Let $\phi: U \to D$ be a chart from $U\subseteq X$ to the unit disc $D$ such that $a\in U$ and $\phi(a)=0$. Then $\psi:f(U-\{a\})\to D^\times$ defined by $\psi=\phi\circ f^{-1}$ is a biholomorphism from $f(U-\{a\})$ to the punctured unit disc. Define the sequence $z_n:=\frac{1}{1+n}$ in $D^\times$. Since $Y$ is compact, the sequence $\psi^{-1}(z_n)$ has a convergent subsequence with limit point $b$.

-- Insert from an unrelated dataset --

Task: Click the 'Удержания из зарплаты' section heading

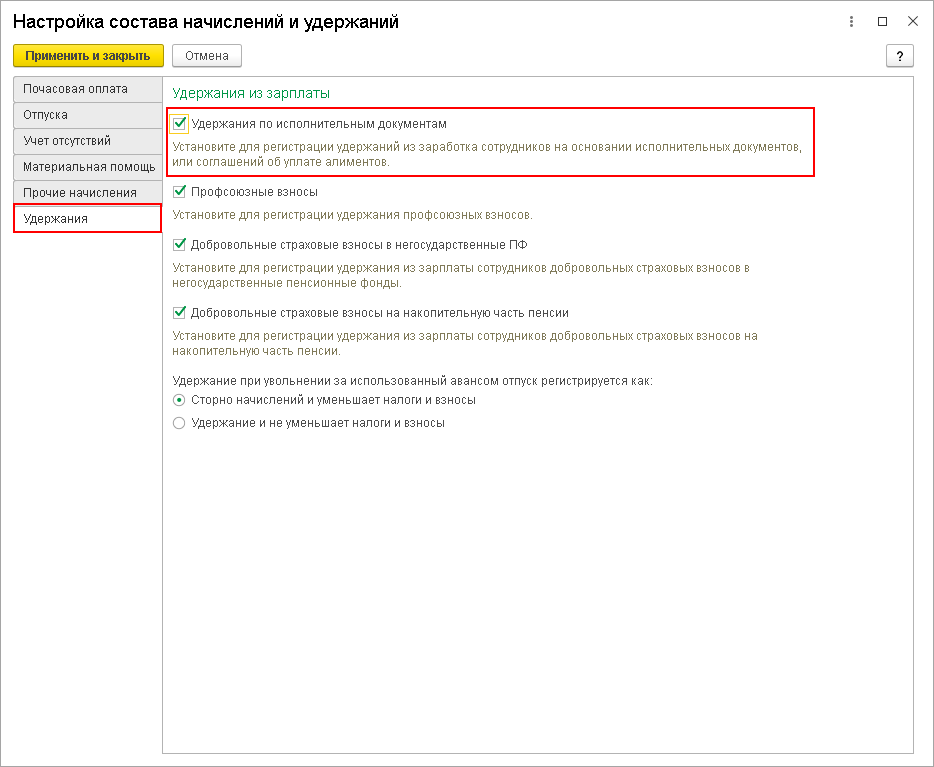Action: click(251, 93)
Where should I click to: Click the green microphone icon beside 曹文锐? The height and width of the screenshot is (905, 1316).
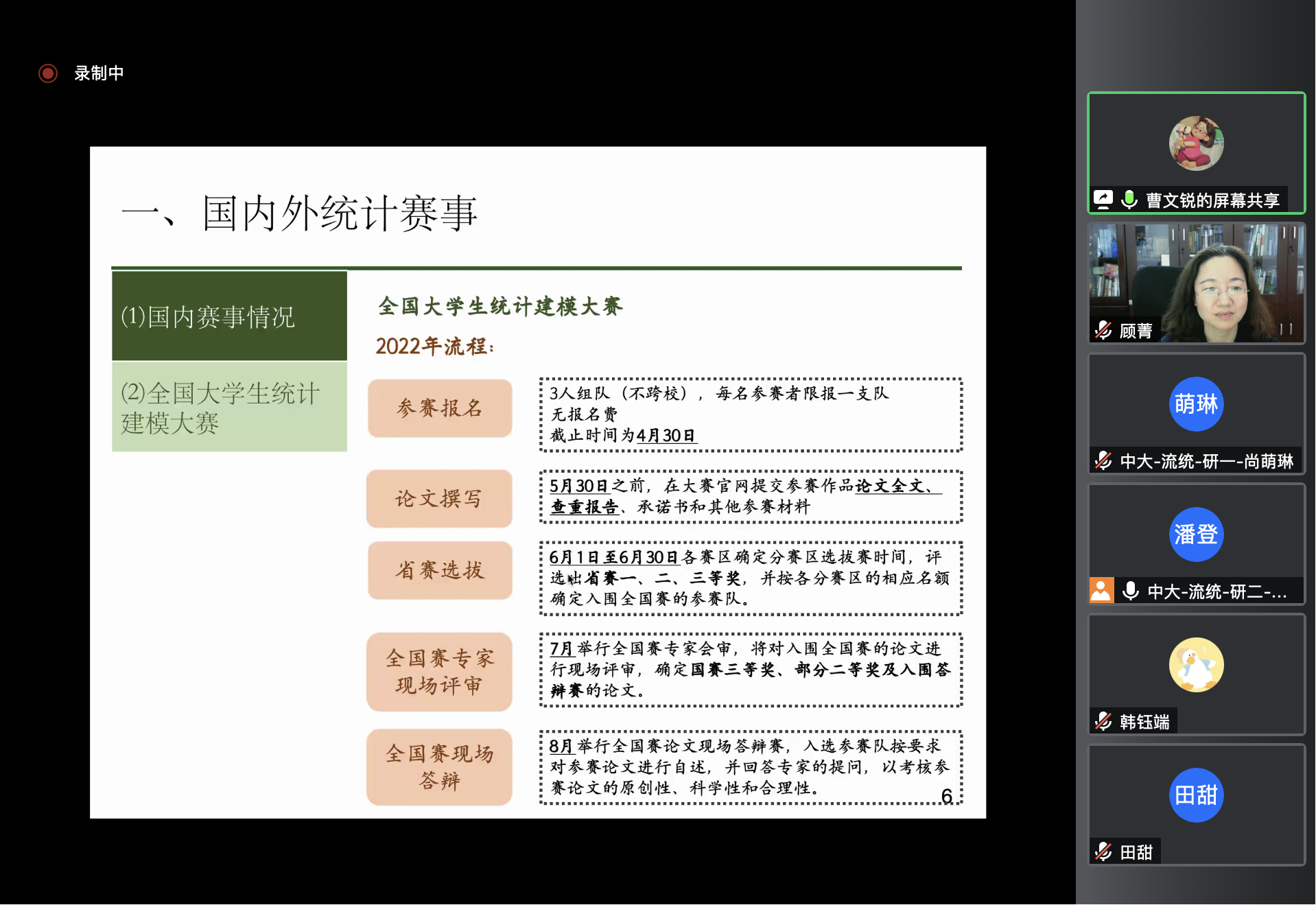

Here's the gap: I want to argue that $V:=f(U-\{a\})\cup\{b\}$ is open. Intuitively, $b$ fills the puncture in the open set $f(U-\{a\})$, just as zero fills the puncture in $D^\times$. However I struggle to translate that thought to topology.
If we assume it is true, then $\psi$ is a bounded holomorphic function on $V-\{b\}$ and thus, by the removable singularity theorem, $\psi$ can be extended to a holomorphic function on the open set $V$. In order for the map to be continuous, $b$ must be sent to zero: $\overline{\psi}:V\to D$ with $\overline{\psi}(b)=0$.
From then on, it would be simple: $\overline{\psi}^{-1}\circ \phi$ is a biholomorphism between $U$ and $V$. Hence the mapping $$F:X\to f(X-\{a\})\cup\{b\},\quad x\mapsto\begin{cases}f(x), & x\neq a\\ (\overline{\psi}^{-1}\circ \phi)(a)=b,& x=a\end{cases}$$ is biholomorphic. Since $X$ is compact and open, $F(X)=f(X-\{a\})\cup\{b\}$ is compact and open in $Y$, which is only possible if $F(X)=Y$.